====== EXTRACTED INFORMATION ======
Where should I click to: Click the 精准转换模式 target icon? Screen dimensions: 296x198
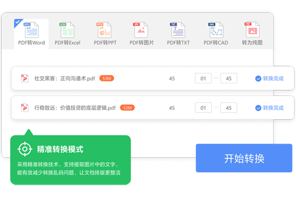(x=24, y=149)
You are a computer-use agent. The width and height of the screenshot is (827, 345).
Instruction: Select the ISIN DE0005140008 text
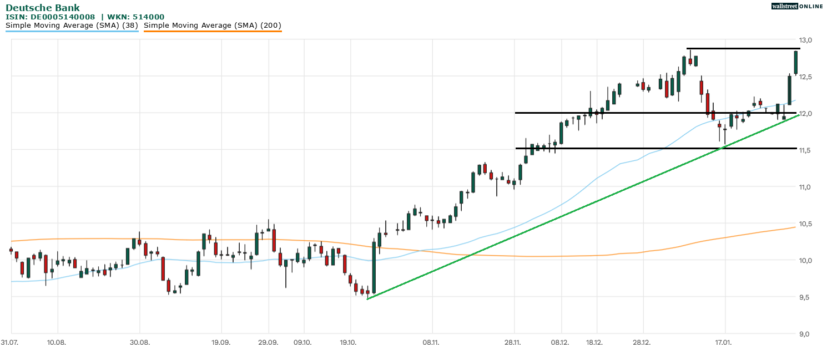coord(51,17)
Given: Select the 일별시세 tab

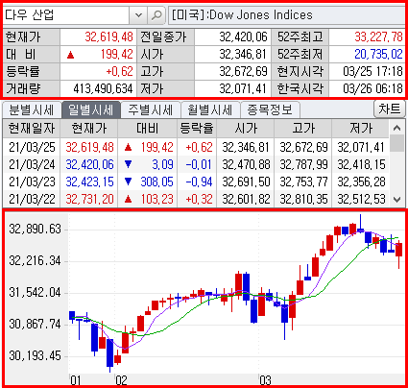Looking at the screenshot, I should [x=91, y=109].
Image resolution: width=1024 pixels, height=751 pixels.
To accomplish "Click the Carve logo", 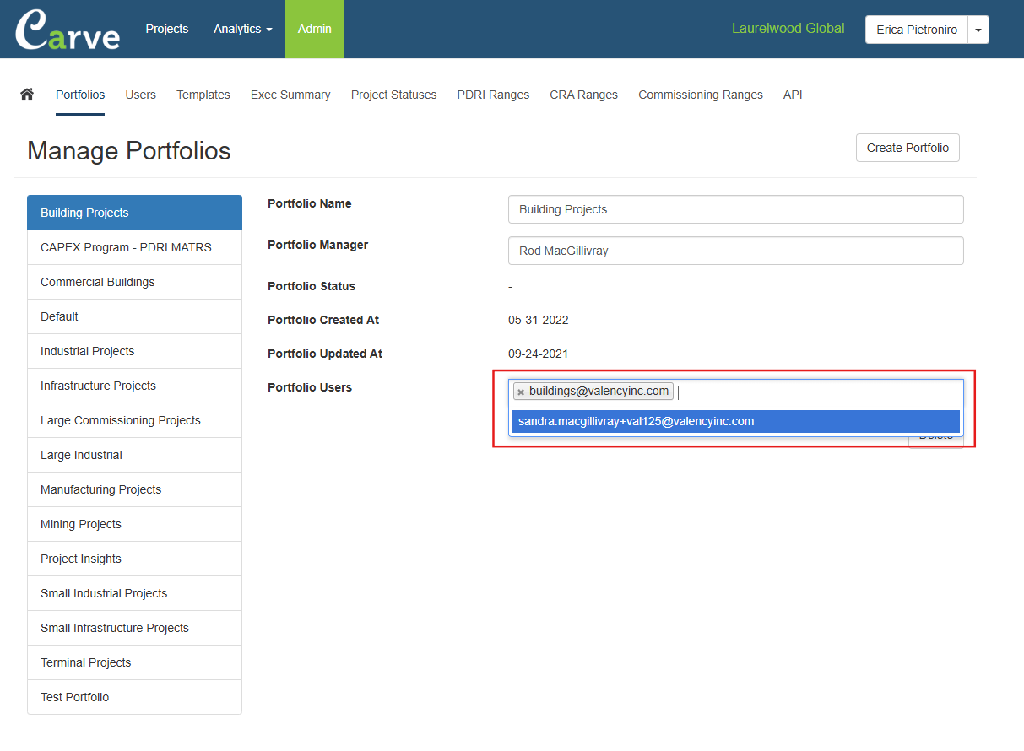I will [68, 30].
======
====== EXTRACTED INFORMATION ======
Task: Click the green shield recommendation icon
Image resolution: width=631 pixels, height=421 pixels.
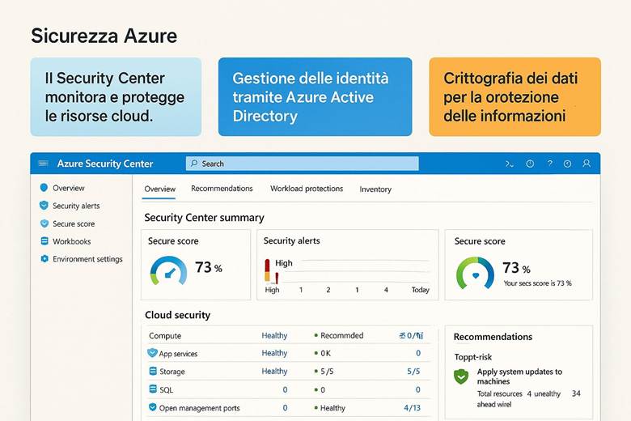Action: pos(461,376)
======
TASK BRIEF >> Transcribe every line of the entries from the one containing "Where should I" down to the one containing "Looking at the", both included, and leave out the pictures.

SOLUTION TO THIS PROBLEM >>
Where should I click to: Click the 精准转换模式 target icon? Screen dimensions: 296x198
(x=24, y=149)
You are a computer-use agent. The width and height of the screenshot is (827, 345).
Instruction: Select the ISIN DE0005140008 text
coord(51,17)
Given: Select the 일별시세 tab

Looking at the screenshot, I should [x=91, y=109].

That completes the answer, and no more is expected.